In a 2012 interview, Thomas Dolby recalled, “In the mid-70s there were these rival factions going on. You had the very outrageous, spiky-haired, torn trousers, three-chord set on one side, and the more thoughtful electronic music that was sort of bubbling up on the other side. I went to the Sex Pistols gigs and spiked my hair — which promptly fell out — then I would go home and work on my electronic music.”

So, to try to pinpoint an actual birth date of New Wave or provide a simple definition of this or of any musical genre, will probably succeed only in spurring endless debate. The important thing is that, as Supreme Court justice Potter Stewart said when he was challenged in 1964 to define “obscenity,” he answered, “I know it when I see it.”

Such is the case with New Wave — while not obscene (in most cases), it made its way from the U.K. to the U.S. and elsewhere with an unmistakable sound that invaded the airwaves in the early ’80s, and, just as importantly, a look that became pervasive on the almighty MTV, which made its historical debut on August 1, 1980. New Wave heavily populated the music charts through mid-decade — until it wasn’t really new anymore, or as interesting.

But not since the mid-1960s had the pop music world enjoyed such an abundance of bands that had at least one or two major hits to offer. Much of New Wave music relied heavily on synthesized keyboards (and often synthesized drums) to create sounds — “synth pop” or “electro pop”— that reached beyond those made by guitar-centered bands, and often with distinctly robotic — sounding results (Devo’s “Whip It”).

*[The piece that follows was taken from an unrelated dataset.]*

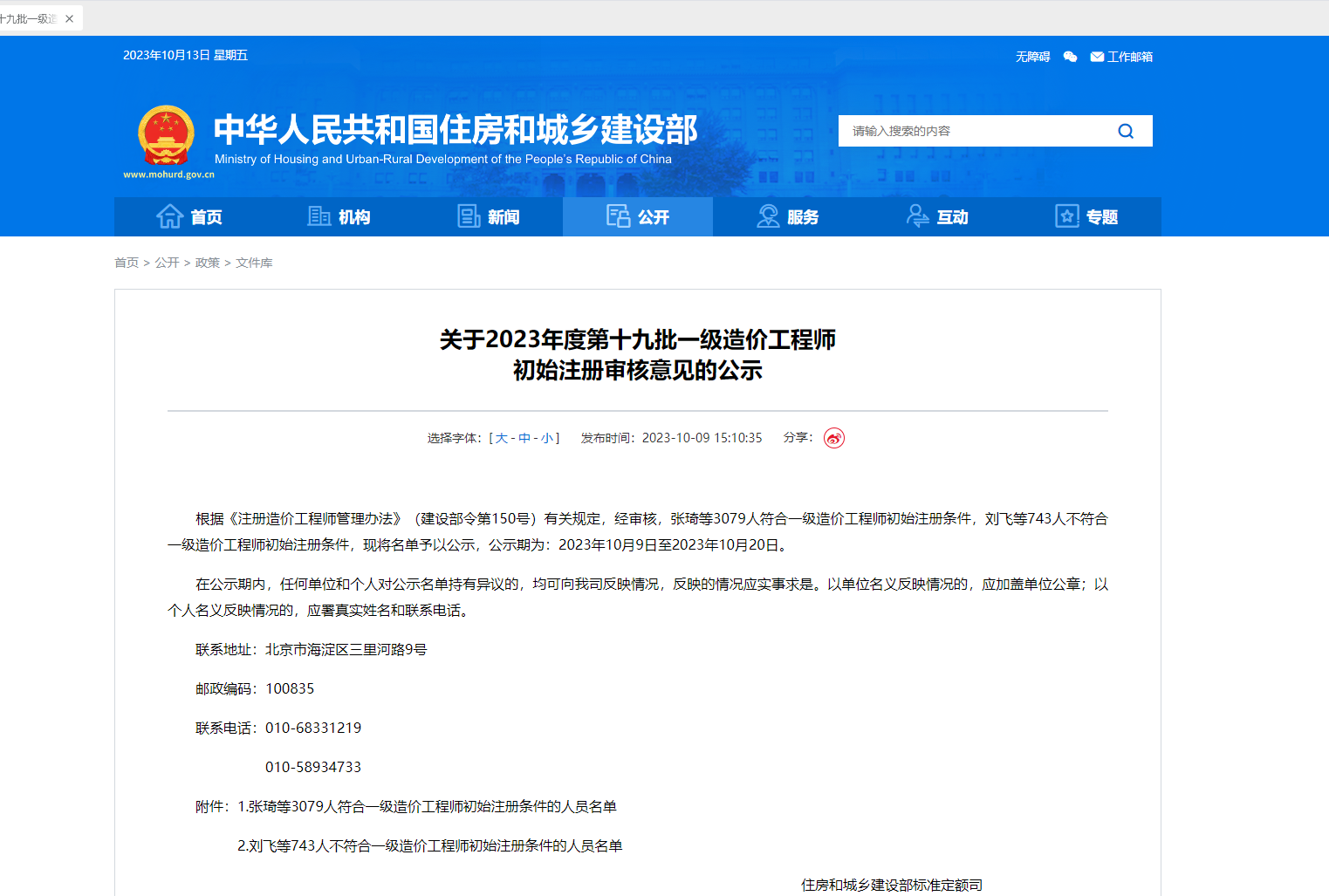Open the WeChat icon in header
Viewport: 1329px width, 896px height.
[x=1070, y=57]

“(I Ran) So Far Away,” released in March of 1982 by A Flock of Seagulls, actually featured guitar as much as the synth keyboards. “We rehearsed this song to death,” the band’s lead singer Mike Score recalled in a 2016 interview. “We already had the musical basis for the song…the little riffs and stuff come from when [guitarist] Paul [Reynolds] joined us — what is Paul gonna play? We don’t want to have big spaces in the song, so we said make it echo-y. We used guitar echo in the sequence. The song just evolved into this spacey sound, and of course the band evolved into a spacey band, with my seagull’s hairdo…I guess it shows the sound of the band at the time and where we were going, it’s totally different to anything I can remember hearing — I guess America loved it ’cause of the lead guitar, and synths weren’t really the fashion in America…”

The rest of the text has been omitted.